Ingredients: One radical new entrance mechanism, a dash of Buzz Lightyear.
As part of a program to have a new suit spaceworthy and up to the International Space Station by 2017, NASA has completed testing on and approved a prototype it's calling the Z-1. The principal design goal of the new suits is that, well, nobody knows where they're going to have to go. NASA's next decade or so could see the agency gearing up for all manner of different programs - and a variety of destinations on the moon or beyond. The suit is geared with two major features: Increased mobility and a large suit entrance port. The suit port is essentially a door on the back of the suit, through which the astronaut can easily step to be suddenly wearing the suit, effectively negating the need for an airlock by possibly attaching the suit to the side of the station. Finally, the suit will include increased radiation protection, allowing longer spacewalks than are currently feasible.

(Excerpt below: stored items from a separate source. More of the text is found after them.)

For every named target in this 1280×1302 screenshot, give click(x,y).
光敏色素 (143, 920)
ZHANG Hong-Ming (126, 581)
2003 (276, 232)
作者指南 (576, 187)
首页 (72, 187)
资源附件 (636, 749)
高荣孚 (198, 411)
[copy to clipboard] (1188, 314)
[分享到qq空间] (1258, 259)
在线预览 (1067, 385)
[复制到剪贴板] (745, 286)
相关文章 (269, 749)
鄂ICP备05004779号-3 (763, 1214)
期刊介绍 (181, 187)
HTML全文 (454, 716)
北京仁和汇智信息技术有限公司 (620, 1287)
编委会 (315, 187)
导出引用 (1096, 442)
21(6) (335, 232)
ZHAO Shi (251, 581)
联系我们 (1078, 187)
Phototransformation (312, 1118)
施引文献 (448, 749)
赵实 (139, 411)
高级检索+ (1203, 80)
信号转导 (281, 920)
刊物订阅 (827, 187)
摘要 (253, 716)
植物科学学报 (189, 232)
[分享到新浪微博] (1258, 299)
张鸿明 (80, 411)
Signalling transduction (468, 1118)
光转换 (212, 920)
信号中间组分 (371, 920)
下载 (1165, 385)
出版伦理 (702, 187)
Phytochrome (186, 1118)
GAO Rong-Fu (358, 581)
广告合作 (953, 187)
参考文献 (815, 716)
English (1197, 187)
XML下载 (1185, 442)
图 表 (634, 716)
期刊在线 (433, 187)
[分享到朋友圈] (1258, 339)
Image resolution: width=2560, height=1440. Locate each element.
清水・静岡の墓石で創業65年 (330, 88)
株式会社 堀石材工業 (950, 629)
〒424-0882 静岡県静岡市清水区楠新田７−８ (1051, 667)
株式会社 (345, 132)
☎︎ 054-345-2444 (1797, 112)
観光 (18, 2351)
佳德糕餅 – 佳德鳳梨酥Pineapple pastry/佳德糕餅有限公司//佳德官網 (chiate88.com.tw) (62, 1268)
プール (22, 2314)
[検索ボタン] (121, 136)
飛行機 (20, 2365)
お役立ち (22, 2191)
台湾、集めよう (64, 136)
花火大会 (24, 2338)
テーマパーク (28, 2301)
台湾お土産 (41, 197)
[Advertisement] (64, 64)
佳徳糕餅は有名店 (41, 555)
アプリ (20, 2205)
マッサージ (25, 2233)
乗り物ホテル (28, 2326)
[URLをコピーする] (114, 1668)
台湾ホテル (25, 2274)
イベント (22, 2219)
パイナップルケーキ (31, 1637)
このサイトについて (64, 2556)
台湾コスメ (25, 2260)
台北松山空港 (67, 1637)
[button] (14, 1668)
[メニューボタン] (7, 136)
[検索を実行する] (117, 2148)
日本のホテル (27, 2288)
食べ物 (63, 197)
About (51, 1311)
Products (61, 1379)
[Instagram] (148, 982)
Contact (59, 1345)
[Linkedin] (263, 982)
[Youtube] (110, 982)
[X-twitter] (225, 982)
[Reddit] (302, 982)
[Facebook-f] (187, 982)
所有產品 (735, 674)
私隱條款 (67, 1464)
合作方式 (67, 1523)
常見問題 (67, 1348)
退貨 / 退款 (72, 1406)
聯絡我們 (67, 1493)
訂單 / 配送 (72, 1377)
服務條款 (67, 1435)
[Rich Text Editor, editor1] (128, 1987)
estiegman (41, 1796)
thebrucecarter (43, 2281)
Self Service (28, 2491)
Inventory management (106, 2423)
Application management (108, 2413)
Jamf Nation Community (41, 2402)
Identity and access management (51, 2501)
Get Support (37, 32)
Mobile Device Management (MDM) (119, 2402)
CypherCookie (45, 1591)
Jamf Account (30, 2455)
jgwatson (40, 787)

The flexibility of the suit was increased by adding bearings to the joints, helping solve the stiffness of current generation space suits. Of course, the astronaut will still be struggling with their own air bags, so don't expect any astronaut acrobatics soon. The mobility combined with the radiation protection will give astronauts a lot of ability to explore extraplanetary environments in a way that they haven't been able to, and the suit entrance port will make spacewalks much easier than in the past. NASA has now finished testing the Z-1, which was never intended to be more than a prototype, and Z-2 testing will begin fairly soon.